Exemptions and Limitation
The Executive Order contains a number of exemptions which will be of crucial importance in its implementation. Because it specifically applies only to actions not exempted,30 it is the shape of the exemptions which will ultimately determine the scope of the Order. The following are expressly exempted:
Actions not having a significant effect on the environment outside the United States as determined by the agency.31
Actions taken by the President, or actions taken by or pursuant to the direction of a Cabinet officer "when the national security or interest is involved."32 Given the expansiveness of this language, this exemption, in the hands of a proponent, could be stretched quite broadly. Presumably the agencies' implementing regulations will give it more definition.
Any action to the extent that it adversely affects social, economic, and "other" environments as distinguised from the "natural and physical" environments.33 The net result of this exemption is to relieve agencies from the obligation to consider the human impacts of their actions, unless health-related.
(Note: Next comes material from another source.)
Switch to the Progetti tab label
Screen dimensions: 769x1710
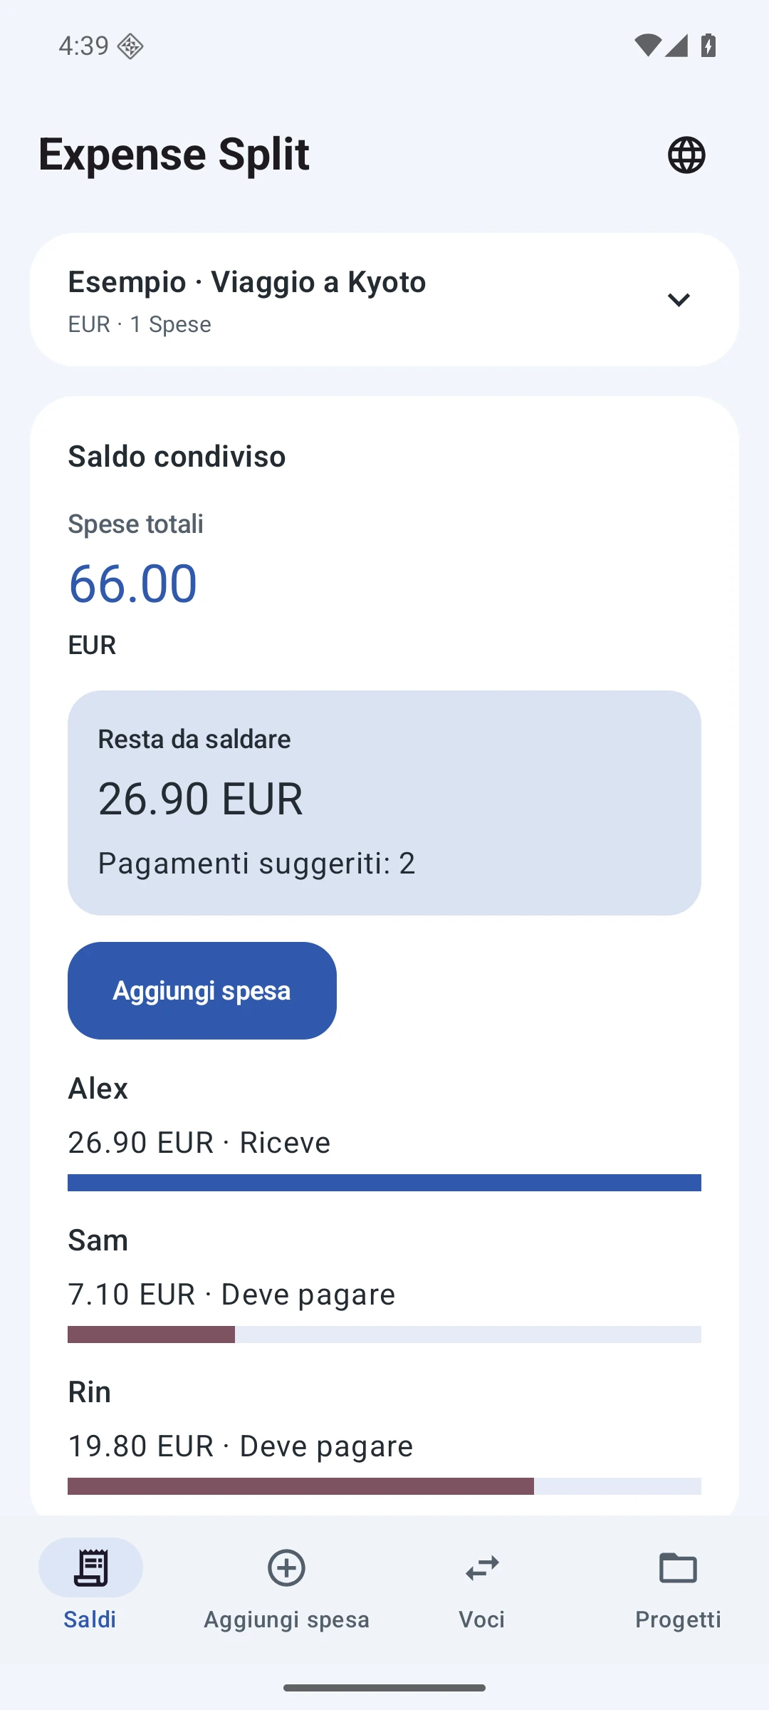678,1620
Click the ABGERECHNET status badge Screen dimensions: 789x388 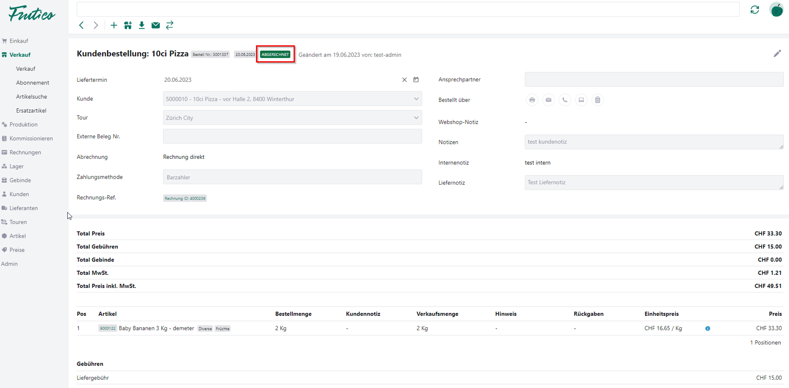coord(275,55)
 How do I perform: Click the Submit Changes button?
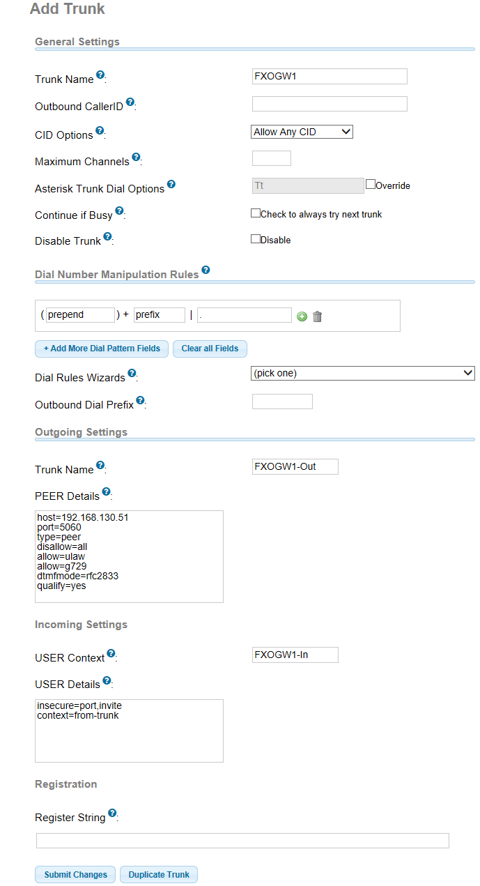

Export licenses, permits, and approvals.34 Since only a small fraction of the nation's exports require federal approval in any event, this provision effectively eliminates the much pressed anxieties of the business sector. One qualification is that federal loans to finance exports, such as those made by the Export-Import Bank, do not fall within this exclusion.35
Actions related to armed conflict,36 intelligence activities,37 and arms transfers.38
Participation in international conferences and organizations.39
Disaster and emergency relief action.40
Actions involving "other special circumstances" as identified by the agency in its implementing regulations.41
The Order also goes to considerable length to ensure that agencies retain wide discretion in determining the form and content of the required documentation. The content, timing, and availability of any required document may be modified where necessary to allow expedited action42 or prevent adverse impacts on foreign relations, including "the infringement of foreign sovereignty in fact or appearance."43 Documents may also be modified to ensure appropriate reflection of diplomatic factors,44 the objective of promoting exports and international commerce,45 the interests of governmental and commercial confidentiality,46 national security considerations,47 the difficulties in gathering needed information and the agency's inability to analyze environmental impacts,48 and the degree of the agency's involvement in or inability to affect a decision to be made.49
The most striking feature of these exemptions is their breadth. Note, for example, the last two exclusions. The former might be construed to permit serious environmental analysis to be avoided if an agency's existing staff lacks the requisite training, although such a result is alien to the dictates of NEPA50 and might be disfavored by reviewing courts. The second permits truncations of the required document (which in most cases is simply an "environmental study" or "summary review") on the basis, for example, that the agency is unable to influence its joint venturers in an endeavor. These provisions are clearly designed to give affected agencies the maximum latitude possible.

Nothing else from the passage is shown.